Brown vs University of Chicago?

Math with proofs may be helpful practice for the logic puzzle section of the LSAT.

This may have more to do with the level of general education / core curriculum requirements – schools with more and more rigorous general education / core curriculum requirements are more likely to force students to take courses in subjects that are riskier for their grades / GPAs.

1 Like

This really is the crux of the matter. These schools are not alike. The vibe is different, the students are different, the curricula are different.

One of these schools must appeal to you more OP, no? Start with the core curriculum at Chicago. Does that appeal to you?

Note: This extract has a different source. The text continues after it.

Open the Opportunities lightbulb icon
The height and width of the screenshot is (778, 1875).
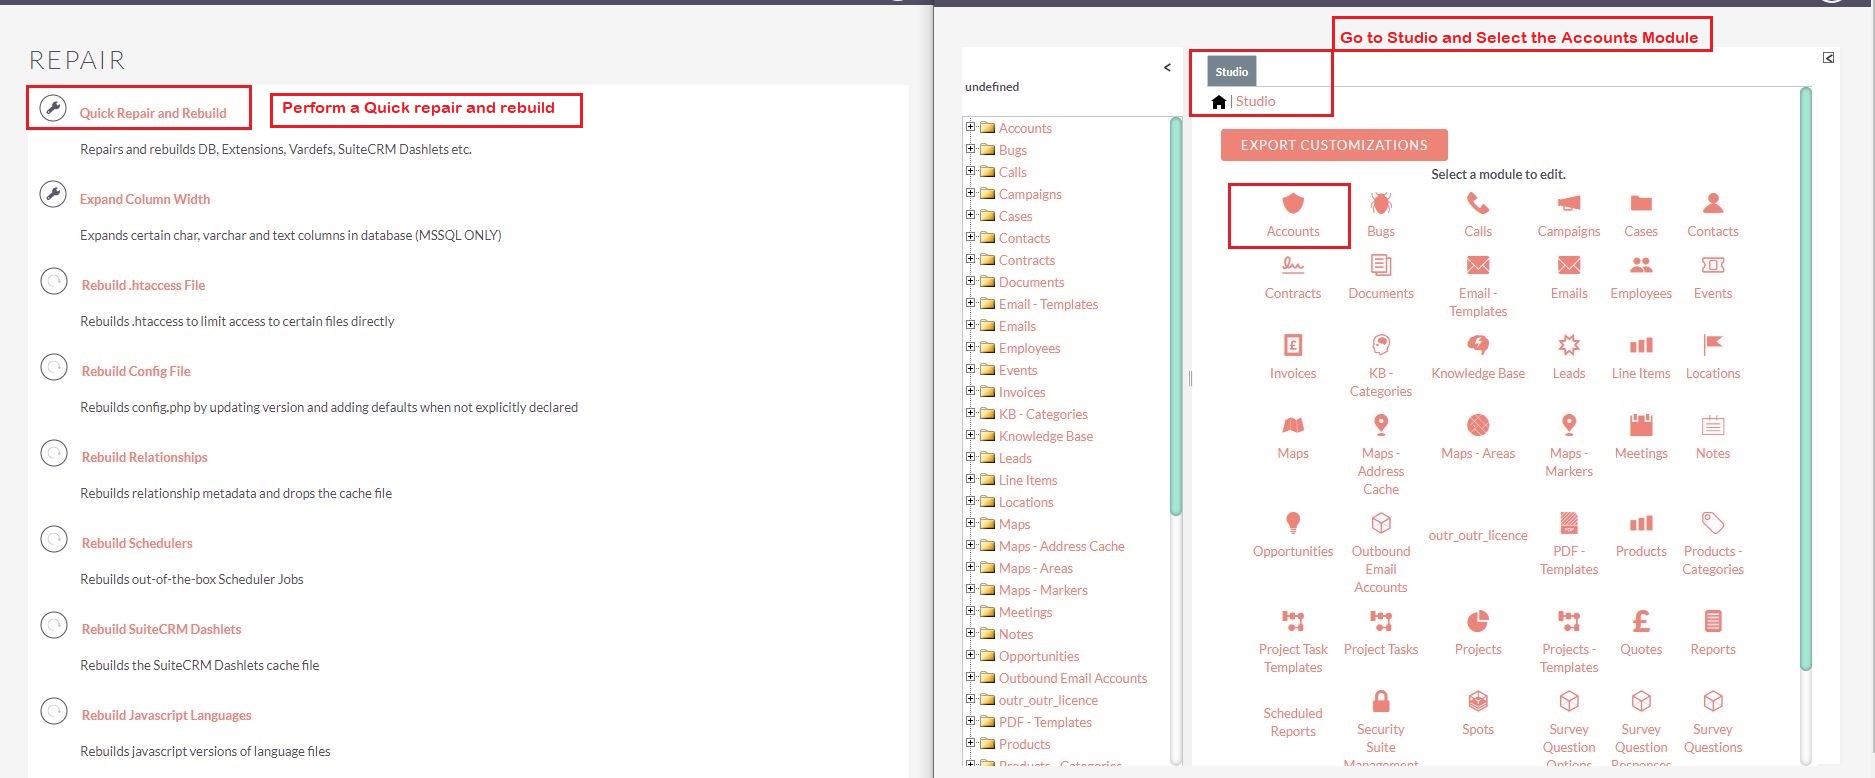click(1293, 522)
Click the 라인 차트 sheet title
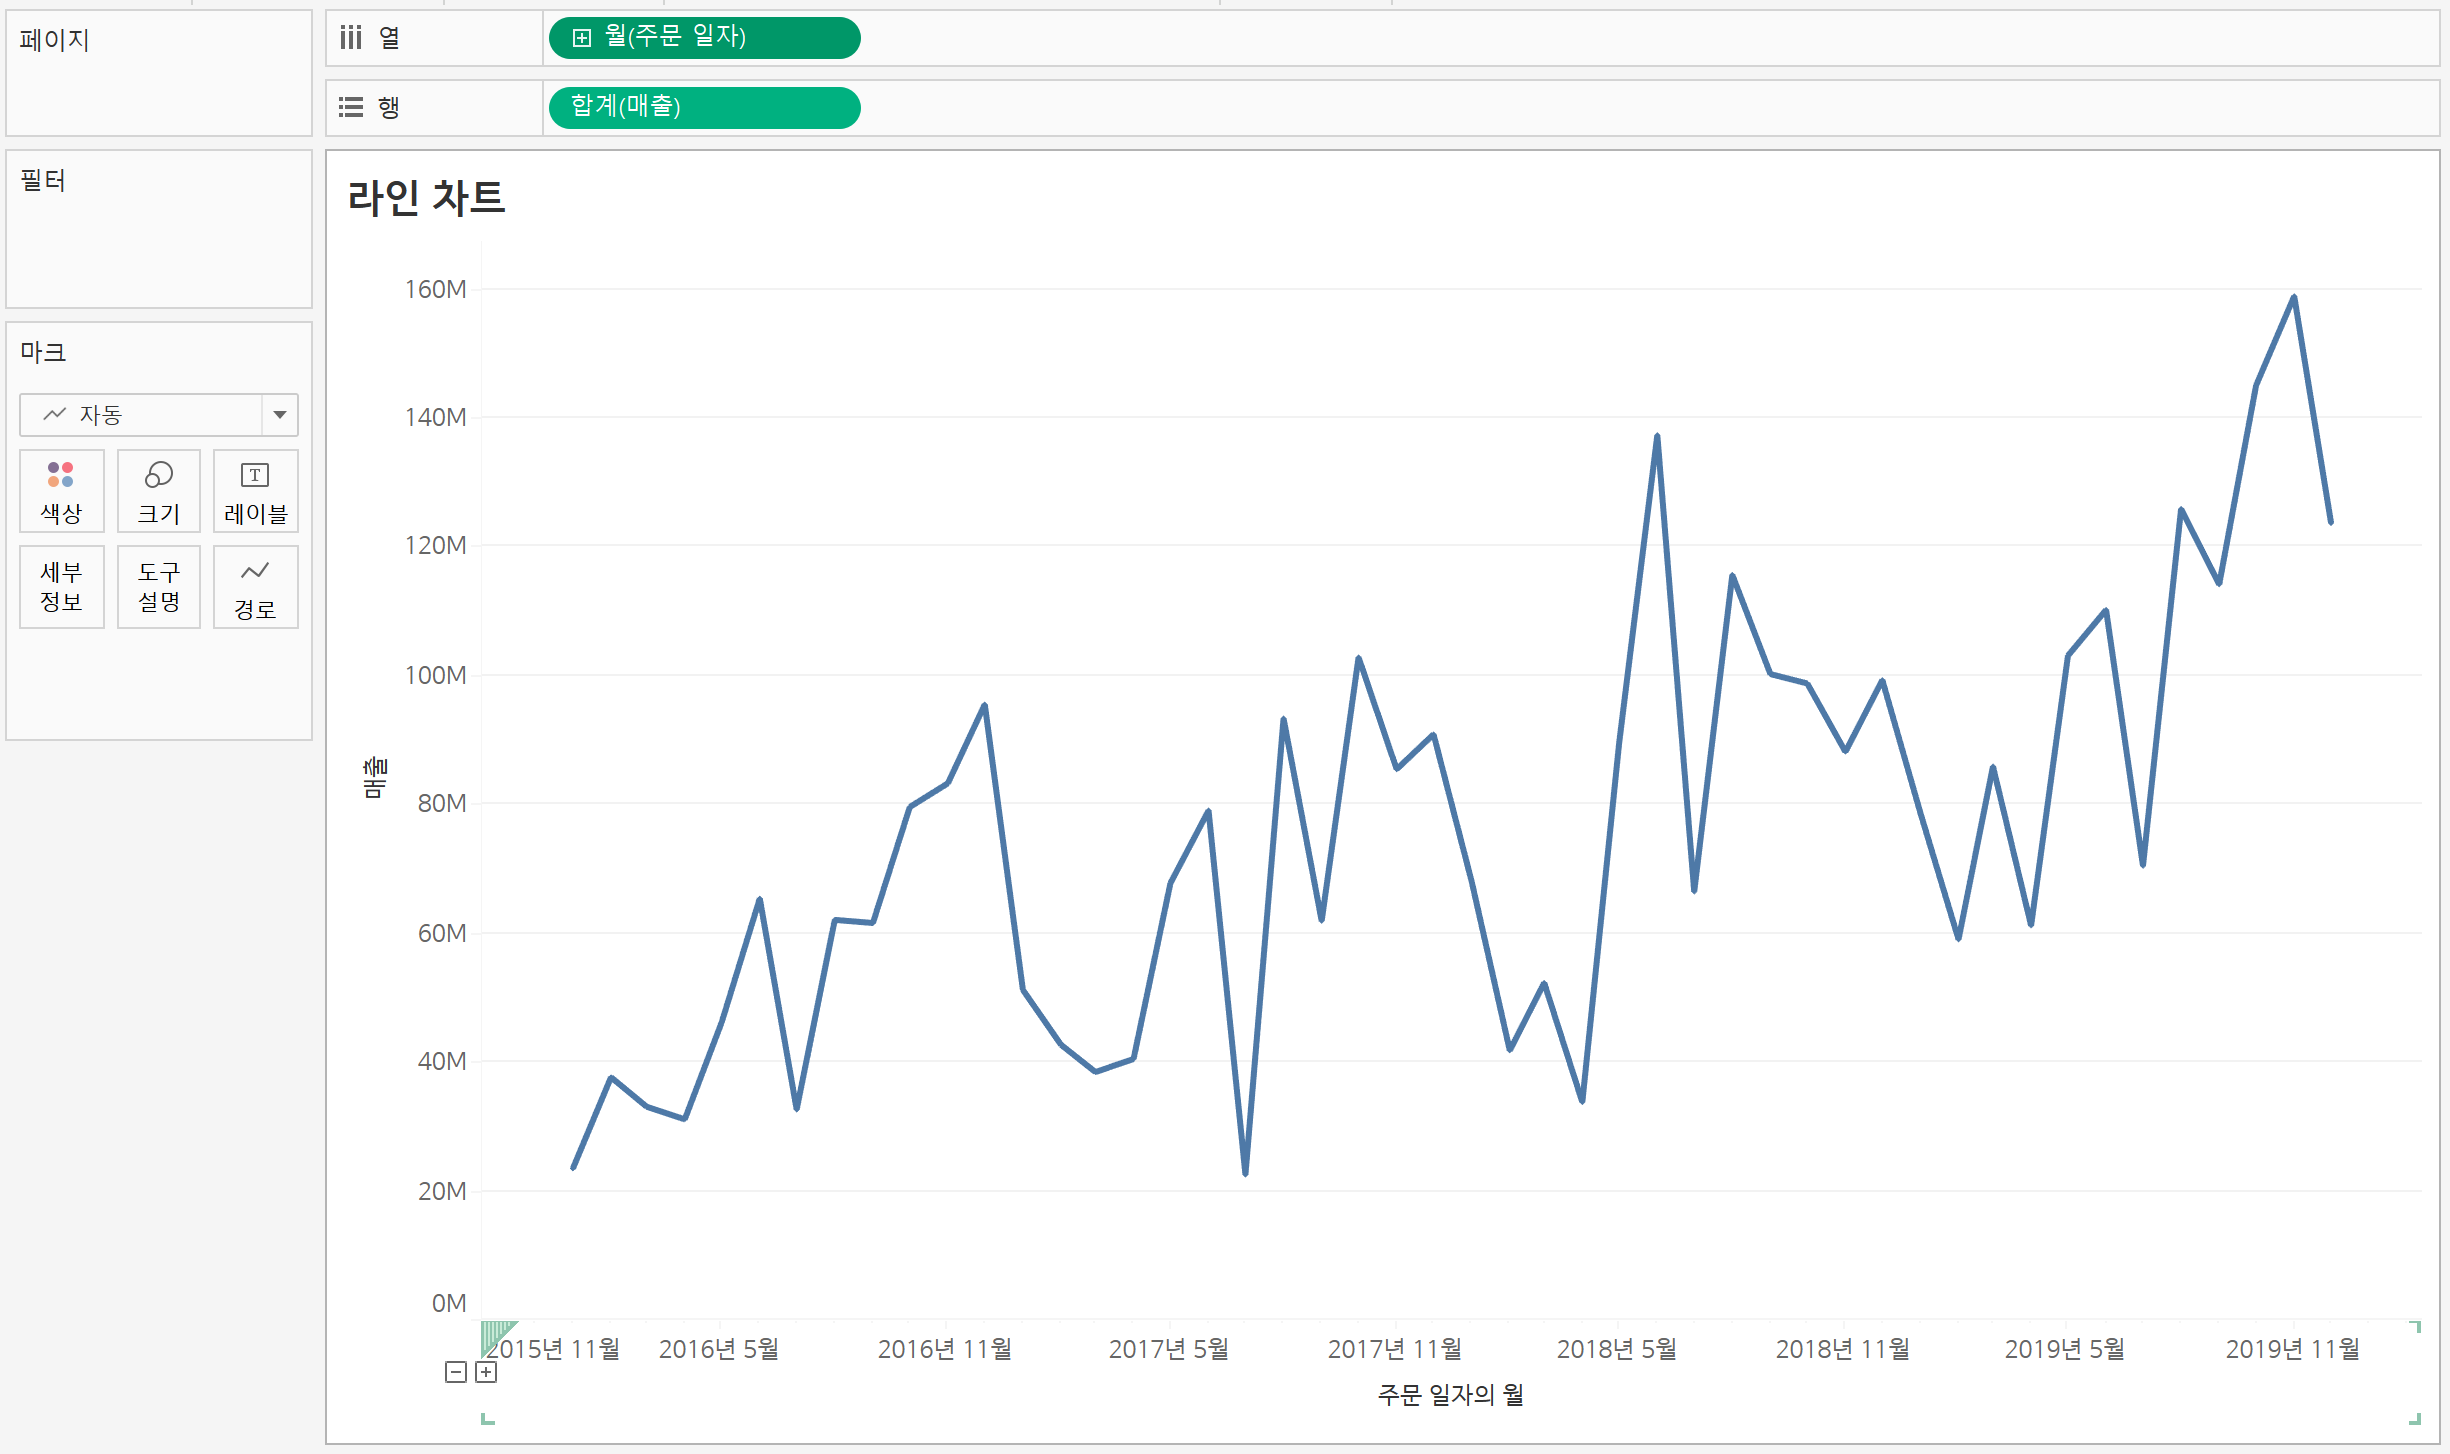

Chicago still is an academic pressure cooker (because of the core, quarter calendar, competitiveness of students)
some students love that, some don’t. Even if you can handle it (and they accepted you so you can), is that what you want for the next four years?

3 Likes

Hi all thanks for all the input. I know it seems crazy because the school’s are so different but she is attracted to those differences for different reasons. She loves the idea of the academic rigor of Chicago but she is inclined to work really really hard and she doesn’t want hard work to be the only defining characteristic of her college career. She likes that a lot of people would have the common platform of the core but she sees the value of the open curriculum. She doesn’t want to be in a school that competes against each other, but both schools claim there is a lot of collaboration. I had the impression that the kids at Chicago didn’t do a lot of other extracurriculars but my daughter says they do. She loves math and wants to use game theory etc for public policy decisions (to at least that sounds interesting right now). I know Chicago has top-notch math but it strikes me that a lot of people use it for Wall Street and private industry?? I can say one thing–Chicago puts Brown to shame on the swag :slight_smile:

1 Like

I would say go to Brown, based on the protracted indecision; she can make what she wants of it. UChicago has it own mold and you have to fit into it. You can’t go to UChicago and be happy unless you go in 200 pct convinced it’s the place for you based on the extensive information and disclosure out there about how it is. I work in high finance; it makes no difference; if that is what she wants.